• QUOTED PASSAGE:
Composing with and for moving speakers
The semester course Composing with and for moving loudspeakers provides an overview of the use of moving loudspeakers from 1940 to the present day; the strategies underlying moving loudspeakers in music theater, composition, and sound art are examined.
What happens when loudspeakers are moved? What are the creative possibilities?
The movement of a sound source causes amplitude and frequency modulation and changes in sound spatiality. The loudspeaker becomes a point sound source, clearly audible and localizable.
The movement of a loudspeaker breaks up its traditional role as an invisible sound transducer. It brings it into focus and turns it into a visible sounding object with instrumental character. The visual presence of the loudspeaker requires integration into the staging and is a challenge because the extra-musical staging must be in an appropriate relationship to the sound content.
Through movement, the loudspeaker becomes, so to speak, the center of a sound-spatial staging.
The movement and the associated acoustic effects are essential elements and cannot be substituted by simulations.

[Stored items]
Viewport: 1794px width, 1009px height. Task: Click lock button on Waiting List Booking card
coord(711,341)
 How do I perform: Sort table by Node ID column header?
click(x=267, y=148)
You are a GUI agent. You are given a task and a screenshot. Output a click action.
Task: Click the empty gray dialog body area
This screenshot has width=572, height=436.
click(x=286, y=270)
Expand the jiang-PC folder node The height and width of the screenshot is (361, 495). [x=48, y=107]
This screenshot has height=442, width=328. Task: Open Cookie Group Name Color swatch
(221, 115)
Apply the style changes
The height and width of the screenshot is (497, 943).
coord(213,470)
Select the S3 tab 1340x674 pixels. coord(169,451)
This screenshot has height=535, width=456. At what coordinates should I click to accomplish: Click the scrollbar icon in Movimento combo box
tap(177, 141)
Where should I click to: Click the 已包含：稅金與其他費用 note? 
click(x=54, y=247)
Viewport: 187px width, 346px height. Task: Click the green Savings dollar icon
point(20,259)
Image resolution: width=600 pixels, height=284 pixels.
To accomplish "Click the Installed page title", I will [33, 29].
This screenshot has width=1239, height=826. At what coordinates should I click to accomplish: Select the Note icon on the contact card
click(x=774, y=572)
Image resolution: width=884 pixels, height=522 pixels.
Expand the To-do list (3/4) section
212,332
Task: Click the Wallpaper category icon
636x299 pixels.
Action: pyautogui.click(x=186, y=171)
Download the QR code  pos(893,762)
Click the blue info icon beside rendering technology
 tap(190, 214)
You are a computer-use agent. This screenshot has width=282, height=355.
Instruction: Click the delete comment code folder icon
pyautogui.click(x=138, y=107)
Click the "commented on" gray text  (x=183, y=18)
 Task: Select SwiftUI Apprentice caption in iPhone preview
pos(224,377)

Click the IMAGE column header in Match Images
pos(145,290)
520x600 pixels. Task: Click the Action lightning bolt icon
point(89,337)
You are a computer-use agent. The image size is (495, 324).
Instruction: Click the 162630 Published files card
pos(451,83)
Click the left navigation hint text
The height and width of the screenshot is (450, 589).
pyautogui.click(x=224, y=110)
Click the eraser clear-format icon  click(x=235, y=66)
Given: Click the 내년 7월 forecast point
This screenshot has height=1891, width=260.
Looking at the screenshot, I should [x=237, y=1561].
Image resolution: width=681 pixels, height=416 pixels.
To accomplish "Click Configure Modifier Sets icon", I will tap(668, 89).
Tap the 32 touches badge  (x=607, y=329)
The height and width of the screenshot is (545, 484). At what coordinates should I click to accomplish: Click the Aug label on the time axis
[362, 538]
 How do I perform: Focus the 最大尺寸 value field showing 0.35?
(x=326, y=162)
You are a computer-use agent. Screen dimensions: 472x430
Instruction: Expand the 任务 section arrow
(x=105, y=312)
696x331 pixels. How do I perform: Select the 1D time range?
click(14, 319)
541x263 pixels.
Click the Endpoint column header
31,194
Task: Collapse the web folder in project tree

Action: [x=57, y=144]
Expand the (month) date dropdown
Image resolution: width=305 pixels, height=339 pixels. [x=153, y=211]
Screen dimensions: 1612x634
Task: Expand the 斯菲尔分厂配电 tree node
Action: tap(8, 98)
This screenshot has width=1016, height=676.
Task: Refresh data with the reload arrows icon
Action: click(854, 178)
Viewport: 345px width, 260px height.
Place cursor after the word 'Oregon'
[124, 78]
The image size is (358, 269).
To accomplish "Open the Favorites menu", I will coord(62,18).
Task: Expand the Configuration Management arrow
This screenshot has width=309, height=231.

• WORK INSTRUCTION:
Reproduce the passage on moving loudspeakers from "Composing with and for moving speakers" to "audible and localizable.".

• RESULT:
Composing with and for moving speakers
The semester course Composing with and for moving loudspeakers provides an overview of the use of moving loudspeakers from 1940 to the present day; the strategies underlying moving loudspeakers in music theater, composition, and sound art are examined.
What happens when loudspeakers are moved? What are the creative possibilities?
The movement of a sound source causes amplitude and frequency modulation and changes in sound spatiality. The loudspeaker becomes a point sound source, clearly audible and localizable.